Tremo precz!
Czerwone policzki, ucisk w gardle, spocone dłonie. Znasz te objawy, gdy musisz coś powiedzieć? Możesz to pokonać.
Jak sobie poradzić z tremą?
Sposób na czerwone policzki. Stojąc przed lustrem, wyobrażaj sobie wstydliwe sytuacje, patrz jak policzki stają się czerwone i uspokajaj się. Po pewnym czasie nauczysz się tak kontrolować swój nastrój, że zapanujesz nad kłopotliwym rumieńcem.

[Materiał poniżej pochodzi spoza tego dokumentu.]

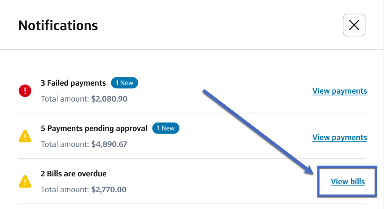Click the $2,770.00 amount value
Viewport: 384px width, 209px height.
click(109, 190)
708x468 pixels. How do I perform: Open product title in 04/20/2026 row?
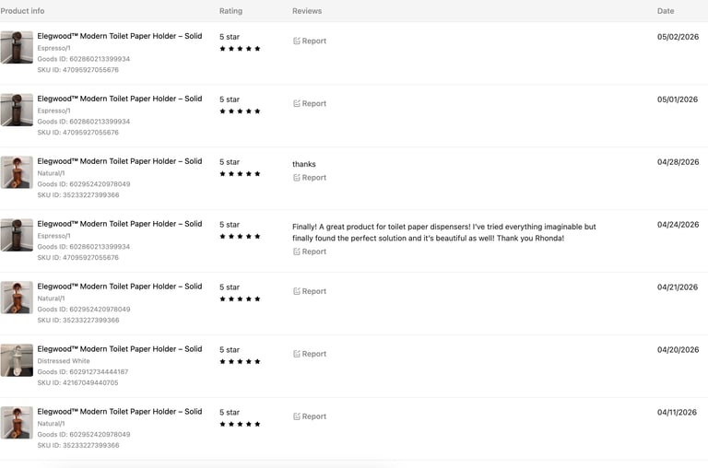pyautogui.click(x=120, y=349)
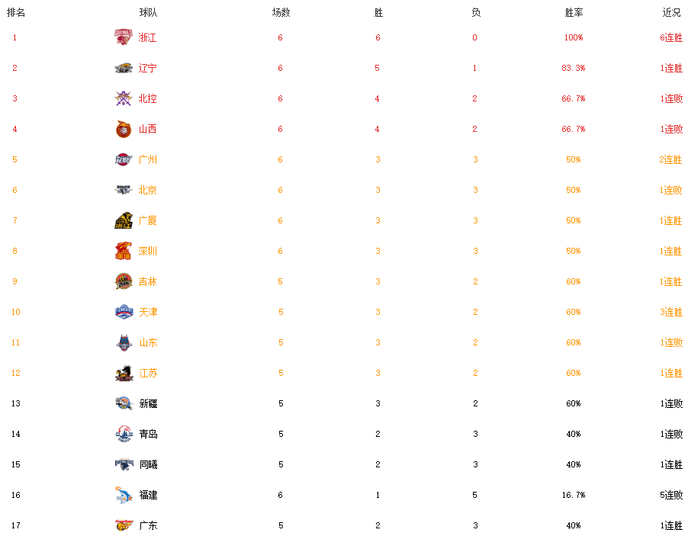This screenshot has width=688, height=536.
Task: Click the 山东 team logo icon
Action: (x=124, y=342)

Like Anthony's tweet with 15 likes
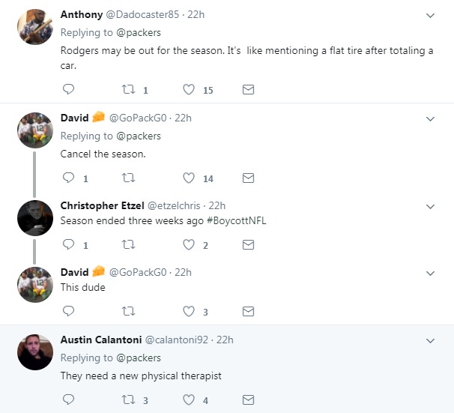tap(189, 90)
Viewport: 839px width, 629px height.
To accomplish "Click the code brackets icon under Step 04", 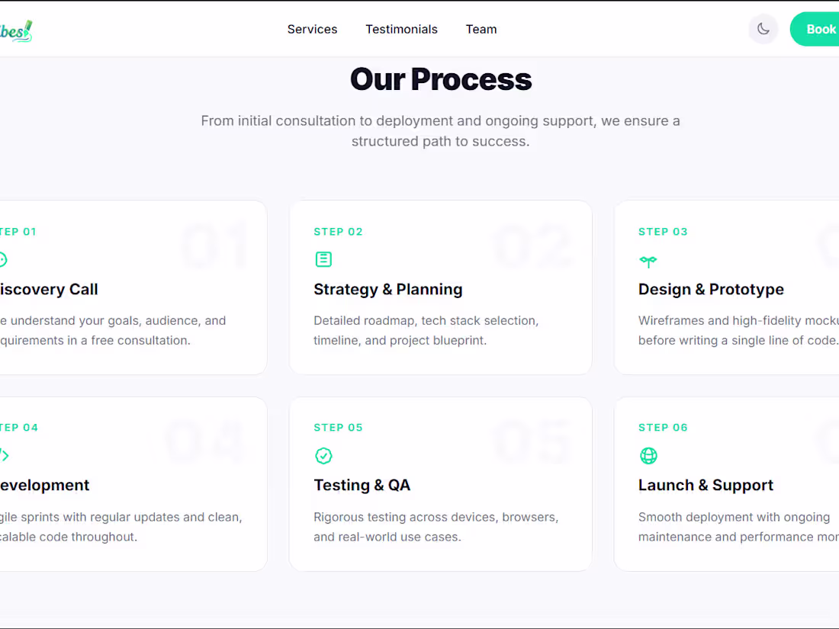I will point(5,456).
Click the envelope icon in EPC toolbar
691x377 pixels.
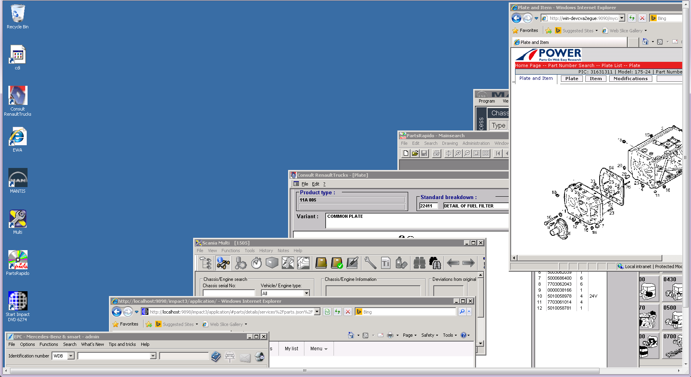pos(245,357)
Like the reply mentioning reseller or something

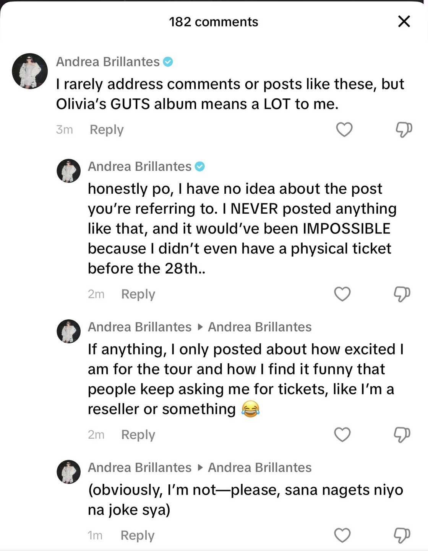tap(342, 434)
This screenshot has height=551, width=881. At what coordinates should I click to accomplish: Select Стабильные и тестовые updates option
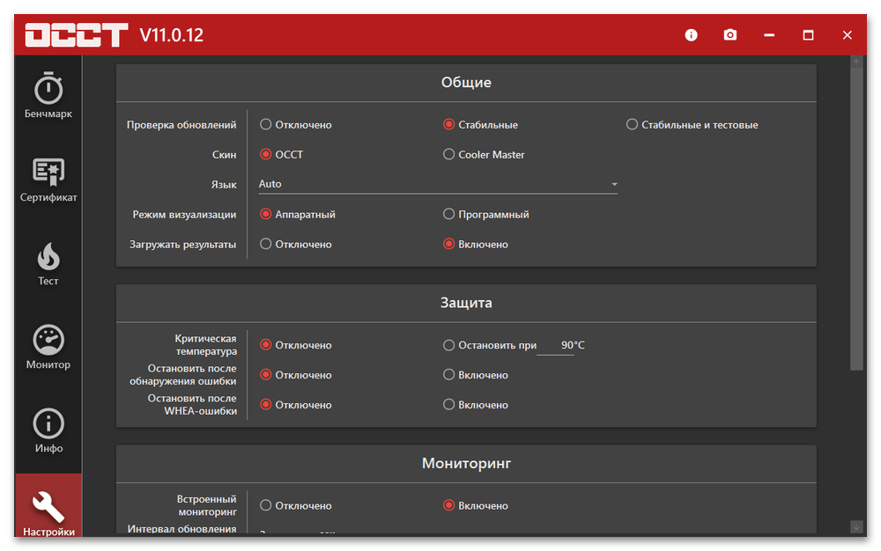(x=632, y=125)
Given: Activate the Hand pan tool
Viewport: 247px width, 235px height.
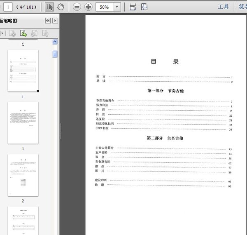Looking at the screenshot, I should pos(61,7).
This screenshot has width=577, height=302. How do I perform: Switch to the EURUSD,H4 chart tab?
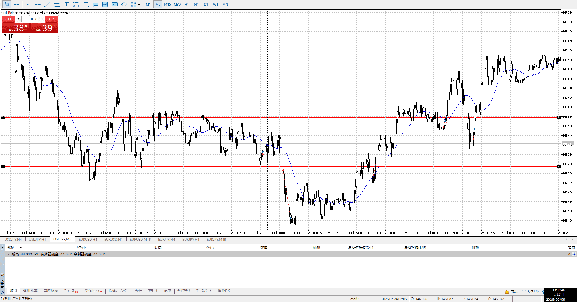[x=88, y=239]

Dobrze się przygotuj. Wiedząc, że masz dobrze opanowany materiał, który masz przedstawić, będziesz mniej zdenerwowana. Jeśli stresujesz się nawet podczas rozmowy z bliskimi, możesz przed lustrem przećwiczyć to, co chcesz powiedzieć.
Załóż ubranie z kieszeniami. A w kieszeniach trzymaj chusteczki, w które, niepostrzeżenie dla innych, wytrzesz pocące się z emocji dłonie. Zwłaszcza jeśli musisz się z kimś przywitać lub trzymać coś w ręku (np. kierownicę w trakcie egzaminu na prawo jazdy).
Oddychaj głęboko. W sytuacjach stresowych oddech staje się płytki, powietrze niedostatecznie dotlenia mózg, więc pojawia się problem z koncentracją, a nawet omdlenia. Dlatego przed trudnym zadaniem oddychaj głęboko.
Myśl pozytywnie. Nerwy wywoływane są zazwyczaj przez przewidywanie porażki lub ośmieszenia się. By tego uniknąć, wyobraź sobie, że wszystko pójdzie po twojej myśli. Wizualizuj sobie reakcję taką, z jaką chciałabyś się zetknąć. Pamiętaj, że martwienie się na zapas – nie pomaga!
Patrz innym w oczy. Jeśli jednak to cię przerasta – patrz w punkt między brwiami rozmówcy. Dzięki temu prostemu zabiegowi ukryjesz swój brak pewności siebie.